In 1979, a corporate reorganization made Biltmore Farms a separate entity from The Biltmore Company, which operates the Vanderbilt's estate house, gardens, and winery. Under the leadership of Vanderbilt's grandson George H. V. Cecil, the dairy operation grew throughout the latter half of the twentieth century to serve customers in five states: North Carolina, South Carolina, Tennessee, Georgia, and Virginia. Biltmore Dairy Bars and milk delivery trucks became iconic symbols. One can still visit the original dairy barn, which has been converted into the Biltmore Winery.

==The end of actual farming==
Due to changing trends in the market, the dairy business was sold to Pet, Inc. in 1985, though Biltmore Farms still maintains a herd of Jersey cattle in Mills River, North Carolina, just south of Asheville. The pedigrees of many of these cows can still be traced to the original nineteenth-century herd.

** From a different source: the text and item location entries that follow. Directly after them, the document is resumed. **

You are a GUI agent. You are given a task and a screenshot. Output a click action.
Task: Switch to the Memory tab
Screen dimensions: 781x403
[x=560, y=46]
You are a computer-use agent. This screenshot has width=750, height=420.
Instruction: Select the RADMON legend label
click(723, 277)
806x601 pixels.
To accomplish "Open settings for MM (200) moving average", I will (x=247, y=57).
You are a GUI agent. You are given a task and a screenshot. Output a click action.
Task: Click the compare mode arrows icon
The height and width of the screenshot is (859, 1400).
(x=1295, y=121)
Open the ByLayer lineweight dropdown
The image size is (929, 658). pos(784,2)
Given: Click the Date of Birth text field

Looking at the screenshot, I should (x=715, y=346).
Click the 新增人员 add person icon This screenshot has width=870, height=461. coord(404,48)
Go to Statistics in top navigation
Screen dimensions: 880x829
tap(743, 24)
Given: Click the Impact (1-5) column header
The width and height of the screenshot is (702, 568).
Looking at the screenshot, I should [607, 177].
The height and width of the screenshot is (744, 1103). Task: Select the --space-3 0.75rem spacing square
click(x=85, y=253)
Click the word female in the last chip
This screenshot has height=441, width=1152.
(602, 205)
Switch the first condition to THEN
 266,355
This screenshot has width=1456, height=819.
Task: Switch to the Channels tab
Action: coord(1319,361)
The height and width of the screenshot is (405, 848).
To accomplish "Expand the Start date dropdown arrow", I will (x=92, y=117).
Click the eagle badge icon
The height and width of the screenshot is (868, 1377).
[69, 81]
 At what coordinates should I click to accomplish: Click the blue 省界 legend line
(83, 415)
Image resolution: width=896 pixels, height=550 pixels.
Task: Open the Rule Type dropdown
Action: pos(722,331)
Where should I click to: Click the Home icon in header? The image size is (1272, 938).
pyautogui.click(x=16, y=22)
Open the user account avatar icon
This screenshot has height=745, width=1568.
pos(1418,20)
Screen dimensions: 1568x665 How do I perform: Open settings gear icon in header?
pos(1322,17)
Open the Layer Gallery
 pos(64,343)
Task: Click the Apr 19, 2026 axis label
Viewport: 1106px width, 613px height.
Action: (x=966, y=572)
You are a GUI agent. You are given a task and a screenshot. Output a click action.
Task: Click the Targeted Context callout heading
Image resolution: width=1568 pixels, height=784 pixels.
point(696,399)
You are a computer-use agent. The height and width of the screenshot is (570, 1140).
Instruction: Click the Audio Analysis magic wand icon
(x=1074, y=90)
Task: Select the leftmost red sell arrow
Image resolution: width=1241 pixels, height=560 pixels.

Biltmore Farms transformed itself into a community development firm. The company's present day divisions, operated by more than 140 employees, focus on hotels, commercial real estate, home building, and master planned communities. The company's first foray into real estate development began after Pet, Inc. vacated the dairy processing plant just outside the Biltmore Estate gates. Adaptive reuse transformed the building into a full-service hotel operation, now branded as The Doubletree Biltmore Hotel, a member of the Hilton Hotels Family. The hotel features a museum of the company's agricultural legacy, and the adjacent T.G.I. Friday's restaurant was the original location of the Asheville Dairy Bar.

==Current Business==
John F. A. V. “Jack” Cecil was promoted to company president in 1992 and has focused its ventures on his five tenets of community development: healthcare, education, economic development, quality of life and the environment, and the arts and crafts of the region. Business includes:

- Biltmore Farms Communities
- Biltmore Lake - a community surrounding a 62-acre lake in Western North Carolina.
- Biltmore Park - a community located in south Asheville, North Carolina. 550 homes surrounds the Urban Village, Biltmore Park Town Square.
- Biltmore Farms Homes - the company's homebuilding subsidiary builds in several Asheville and Hendersonville, North Carolina, area communities including Biltmore Lake, Southcliff, and Fox Run Preserve.
- Biltmore Farms Hotels
- Biltmore Farms Commercial - the company has a variety of commercial real estate interests, including leasing and property management. Among the commercial group's largest focus is Biltmore Park Town Square, Asheville, North Carolina.